As bolsas de valores da Ásia fecharam em alta nesta sexta-feira, com o índice de Tóquio avançando quase 3% e o iene caindo após o G7 ter aprovado uma intervenção coordenada para frear a valorização da moeda do Japão e acalmar os mercados sobre a crise nuclear do país. Às 8h07 (horário de Brasília), o índice da região Ásia-Pacífico exceto o Japão subia 0,97%.
A medida do G7 para ajudar o Japão, que luta para resolver a maior crise desde a Segunda Guerra Mundial, vem um dia após o iene ter disparado para o recorde de 76,25, em meio ao caos do mercado. O dólar subia mais de 3%, para cerca de 81,75 ienes depois do anúncio do G7, feito logo após a abertura do mercado acionário japonês.
– Eles disseram que vão intervir e o mundo inteiro vai intervir. Isso é muito maior que o esperado anteriormente – disse Imre Speizer, estrategista do Westpac Bank, em Wellington.
Em Tóquio, o índice Nikkei subiu 2,7%, mas ainda fechou a semana em queda de cerca de 10%, com US$ 350 bilhões retirados das ações.
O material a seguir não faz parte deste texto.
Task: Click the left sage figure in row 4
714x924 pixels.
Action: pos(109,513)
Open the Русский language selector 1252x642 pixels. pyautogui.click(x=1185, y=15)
A alta do iene havia sido incitada pela expectativa de que seguradoras e outras companhias do Japão repatriassem fundos para cobrir os enormes custos da reconstrução do país após o terremoto e o consequente tsunami da semana passada.
Uma onda de vendas entrou em ação, fazendo o iene superar o recorde anterior de 79,75 por dólar alcançado após o terremoto de Kobe, em 1995. Em Hong Kong, o mercado teve leve alta de 0,07%. A bolsa de Taiwan avançou 1,35% e o índice referencial de Xangai ganhou 0,33%. Sydney subiu 1,56%, enquanto Cingapura encerrou em queda de 0,24%.
Intervenção do BC
O Japão comprou bilhões de dólares para conter a alta do iene nesta sexta-feira, e operadores citaram também intervenções no mercado por parte de bancos centrais europeus, em uma ação das maiores economias do mundo para acalmar os investidores em meio à crise nuclear japonesa. O dólar saltou 2 ienes para 81,83 ienes, deixando para trás o recorde de baixa de 76,25 atingido na véspera, conforme o Banco do Japão entrou no mercado. Operadores estimaram que o BC japonês comprou mais de US$ 25 bilhões.
Outros BCs na Europa estavam vendendo ienes por euros, na primeira intervenção combinada do G7 em uma década. Os mercados acionários europeus subiram em resposta.
– Vai haver um grande efeito ressoando no mercado. Porque o único tipo de intervenção que realmente funciona é a intervenção coordenada, e isso mostra a solidariedade de todos os bancos centrais em termos da gravidade da situação no Japão – disse Kathy Lien, diretor de pesquisa cambial do GFT em Nova York.
A bolsa do Japão subiu quase 3% neste pregão, recuperando parte das perdas da semana motivadas pelos temores relacionados ao terremoto, ao tsunami e a crise nuclear que atingiram o país. A queda na semana foi de 10%. O G7 anunciou a decisão de intervir em conjunto após uma breve teleconferência nesta sexta-feira. A última intervenção assim ocorreu há uma década, quando os países ricos agiram para dar suporte ao euro após seu lançamento.
O ministro das Finanças do Japão, Yoshihiko Noda, disse que o BC começou a vender ienes às 21h (horário de Brasília) e que os demais bancos centrais do G7 interviram conforme abriam seus mercados. Uma fonte disse à Reuters que o BC japonês deixou os ienes que vendeu no sistema, aumentando a liquidez que vem oferecendo ao mercado.
Depósito compulsório
O banco central da China disse nesta sexta-feira que elevou o depósito compulsório dos bancos em 0,5 ponto percentual, a terceira alta deste ano e a sexta desde novembro. A medida eleva a taxa de depósito dos bancos para o nível recorde de 20%, parte da campanha do governo para controlar a inflação. Em comunicado publicado em seu site, o BC chinês disse que a elevação entra em vigor a partir de 25 de março.